Konut kredisi faiz oranlarının kamu bankalarında %3’ü, özel bankalarda ise %4’ü aştığı bir ortamda, alıcı kitlesi daralıyor. 2 milyon TL kredi kullanan bir vatandaşın aylık taksiti 60–70 bin TL arasında değişiyor. Özer’e göre, bu tablo “faiz indirimi beklentisiyle bekleyen ama piyasadan kopmayan” sınırlı bir alıcı grubunu gösteriyor.

“Bu artış bir ısınma sinyali değil, bekleyiş döneminde görülen geçici bir düzeltmedir.”
— Tamer Özer

İkinci El Satışlar Hâlâ Piyasayı Taşıyor

Eylül ayında satışların %69’u ikinci el konutlardan oluştu. Bu, hem yeni konut arzının yetersiz olduğunu hem de vatandaşın sıfır konut fiyatlarına erişmekte zorlandığını gösteriyor. TÜİK’in yapı maliyet endeksi %64 civarında. Üretici maliyetleri gerilemeden fiyatlarda düşüş beklemek zor.

Yabancı Alım Azaldı, İç Talep Öne Çıktı

Yabancılara yapılan konut satışları yıllık bazda %42,8 azaldı ve 2 bin 430 adette kaldı. Bu düşüş, yerli yatırımcının piyasadaki etkisini yeniden artırdı. Artık konut satışlarını döviz girişi değil, yerli alıcıların gelir gücü belirliyor.

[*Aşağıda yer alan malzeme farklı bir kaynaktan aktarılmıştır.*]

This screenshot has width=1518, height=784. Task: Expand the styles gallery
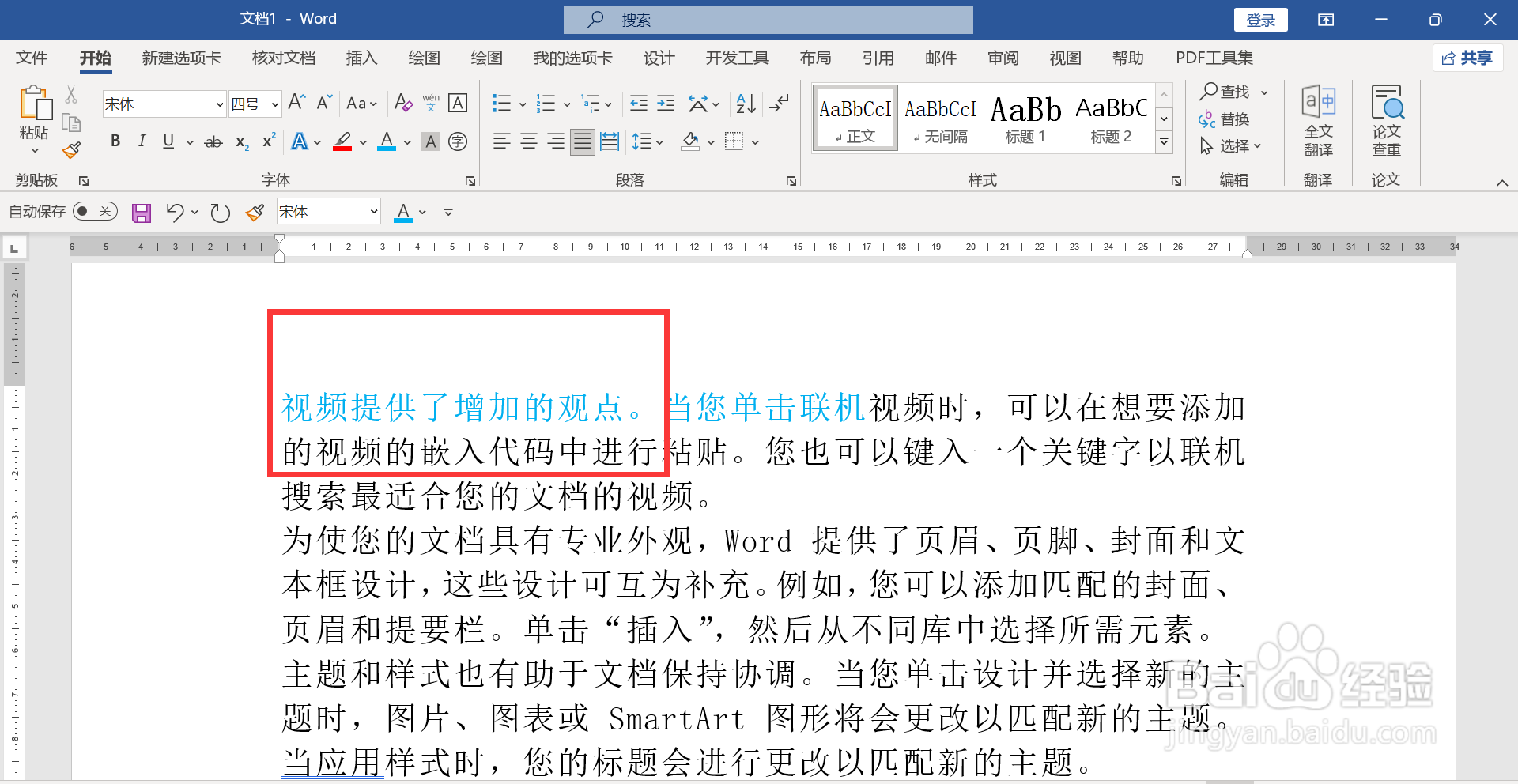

Reel Fiyat Dengesi Yaklaşıyor

Konut fiyatlarında nominal düşüş beklenmese de reel fiyat dengelenmesi gündemde. Gelir artışı ve maliyet baskısının eşitlenmesiyle piyasa daha sağlıklı bir seviyeye gelebilir. Özer bu durumu şöyle özetliyor:

“Konut fiyatları düşmez ama reel olarak dengeye oturur. Gerçek alıcı geri döner, spekülatif yatırımcı sahneden çekilir.”

Barınma Odaklı Yeni Dönem

Konut artık bir yatırım değil, temel bir barınma aracı olarak algılanıyor. Yüksek faizler kısa vadeli yatırımları engellerken, uzun vadeli oturum amaçlı alımlar devam ediyor. Bu durum konutun sosyoekonomik rolünü yeniden tanımlıyor.

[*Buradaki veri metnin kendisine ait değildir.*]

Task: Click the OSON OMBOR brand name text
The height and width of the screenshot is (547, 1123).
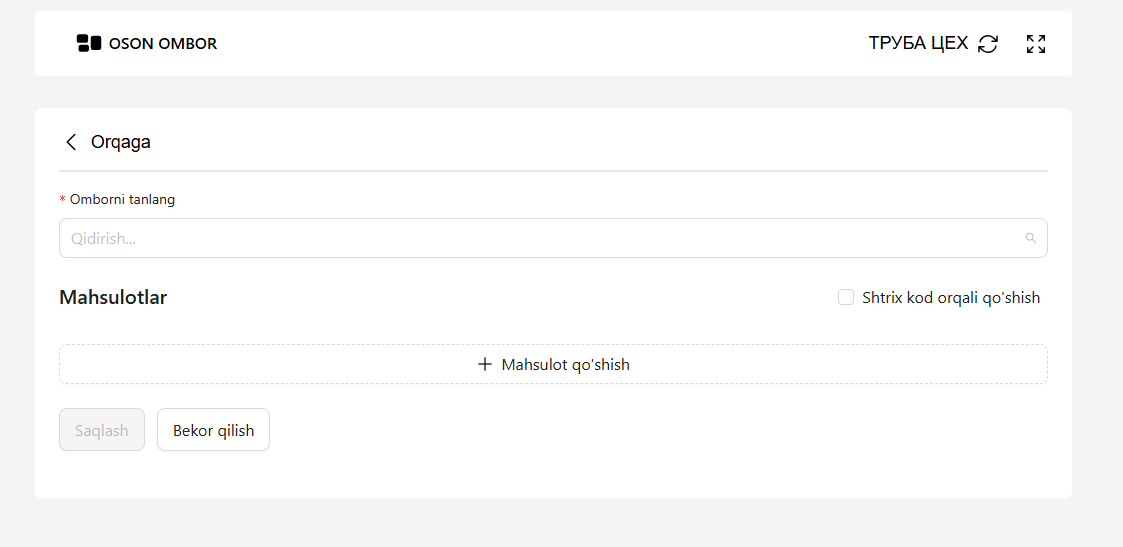Action: point(163,44)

Kentsel Dönüşüm Finansmanında Eksik Halkalar

Kentsel dönüşüm projelerinde finansman yetersizliği ve yüksek teminat oranları süreci yavaşlatıyor. Özer’e göre devletin bu alanda “garanti fonu” benzeri bir model geliştirmesi gerekiyor. “Doğru finanse edilen dönüşüm, arzı artırır, fiyat baskısını azaltır.”

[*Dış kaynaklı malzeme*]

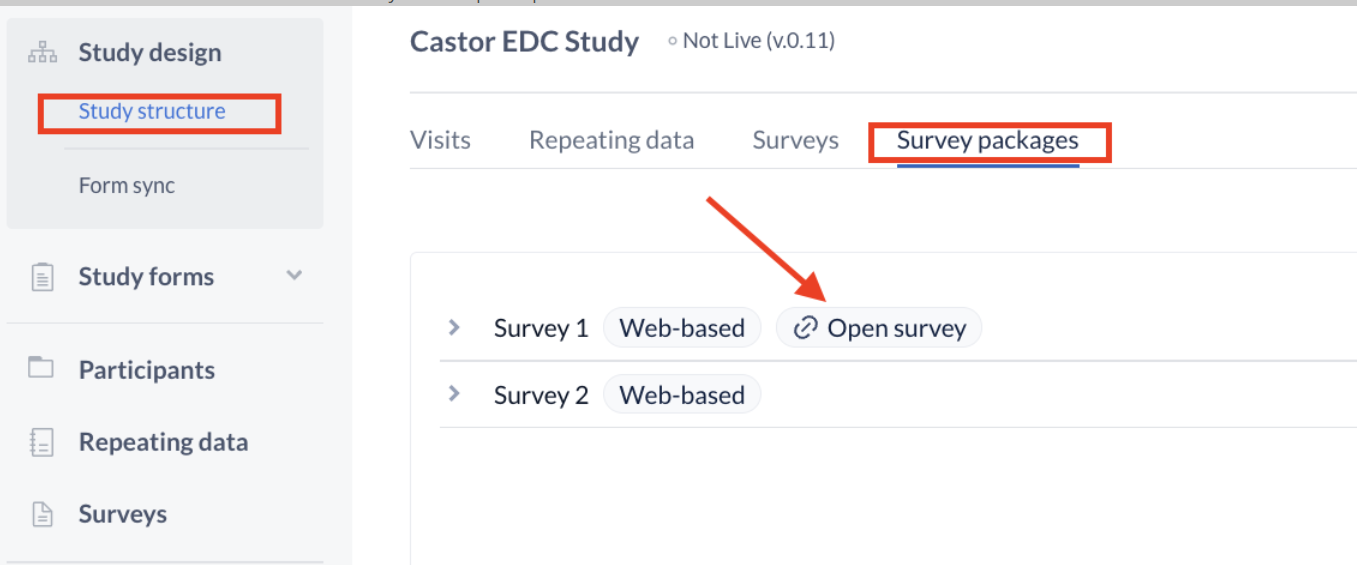Expand the Survey 2 row chevron
The width and height of the screenshot is (1357, 565).
click(454, 394)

Son Söz: Rakamlar Güzel, Ama Gerçek Dönüşüm Zaman Alacak

Eylül 2025 rakamları konut piyasasında sınırlı bir canlanmaya işaret ediyor. Ancak kalıcı toparlanma için hem faizlerin düşmesi hem de maliyetlerin dengelenmesi şart. Özer, yazısını şu cümleyle noktalıyor:

“Konut satışları artıyor olabilir, ancak önemli olan kaçının barınma ihtiyacına cevap verdiği. Türkiye gayrimenkul piyasası nicelik değil, nitelik sınavında.”